Lead author Dr. Angeliki Zarkali (Dementia Research Centre, UCL Queen Square Institute of Neurology) said: “We have found that people with Parkinson’s disease who have visual problems are more likely to get dementia, and that appears to be explained by underlying changes to their brain wiring.
“Vision tests might provide us with a window of opportunity to predict Parkinson’s dementia before it begins, which may help us find ways to stop the cognitive decline before it’s too late.”
For the Movement Disorders paper, published earlier this month, the researchers studied 77 people with Parkinson’s disease and found that simple vision tests predicted who would go on to get dementia after a year and a half.
Dementia is a common, debilitating aspect of Parkinson’s disease, estimated to affect roughly 50% of people within 10 years of a Parkinson’s diagnosis.
These longitudinal findings add weight to previous studies that were done at one time point, which had suggested that performance in vision tests, involving commonly used eye charts and skewed images of cats and dogs, was linked to the risk of cognitive decline.
The new study also found that those who went on to develop Parkinson’s dementia had losses in the wiring of the brain, including in areas relating to vision and memory. The researchers used recently developed methods to analyse finely detailed MRI scans, enabling them to pick up the damage to the brain’s white matter.
The researchers identified white matter damage to some of the long-distance wiring connecting the front and back of the brain, which helps the brain to function as a cohesive whole network.
The Communications Biology study involved 88 people with Parkinson’s disease (33 of whom had visual dysfunction and were thus judged to have a high risk of dementia) and 30 healthy adults as a control group, whose brains were imaged using MRI scans.
In the healthy brain, there is a correlation between how strong the structural (physical) connections between two regions are, and how much those two regions are connected functionally. That coupling is not uniform across the brain, as there is some degree of decoupling in the healthy brain, particularly in areas involved in higher-order processing, which might provide the flexibility to enable abstract reasoning. Too much decoupling appears to be linked to poor outcomes.
The researchers found that people with Parkinson’s disease exhibited a higher degree of decoupling across the whole brain. Areas at the back of the brain, and less specialized areas, had the most decoupling in Parkinson’s patients.
Parkinson’s patients with visual dysfunction had more decoupling in some, but not all brain regions, particularly in memory-related regions in the temporal lobe.
The research team also found changes to the levels of some neurotransmitters (chemical messengers) in people at risk of cognitive decline, suggesting that receptors for those transmitters may be potential targets for new drug treatments for Parkinson’s dementia. Notably, while dopamine is known to be implicated in Parkinson’s, the researchers found that other neurotransmitters—acetylcholine, serotonin and noradrenaline—were particularly affected in people at risk of cognitive decline.
Dr. Angeliki said: “The two papers together help us to understand what’s going on in the brains of people with Parkinson’s who experience cognitive decline, as it appears to be driven by a breakdown in the wiring that connects different brain regions.”

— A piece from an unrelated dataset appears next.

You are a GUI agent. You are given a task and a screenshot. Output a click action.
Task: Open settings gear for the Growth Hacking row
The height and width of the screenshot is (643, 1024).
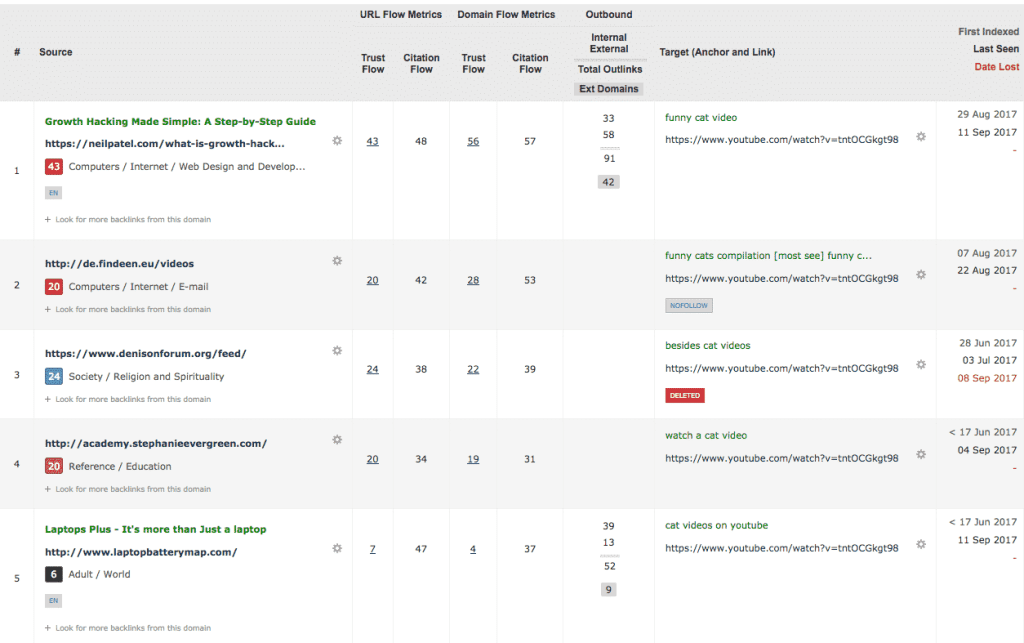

Dr. Rimona Weil (UCL Queen Square Institute of Neurology), senior author of both papers, said: “Our findings could be valuable for clinical trials, by showing that vision tests can help us identify who we should be targeting for trials of new drugs that might be able to slow Parkinson’s. And ultimately if effective treatments are found, then these simple tests may help us identify who will benefit from which treatments.”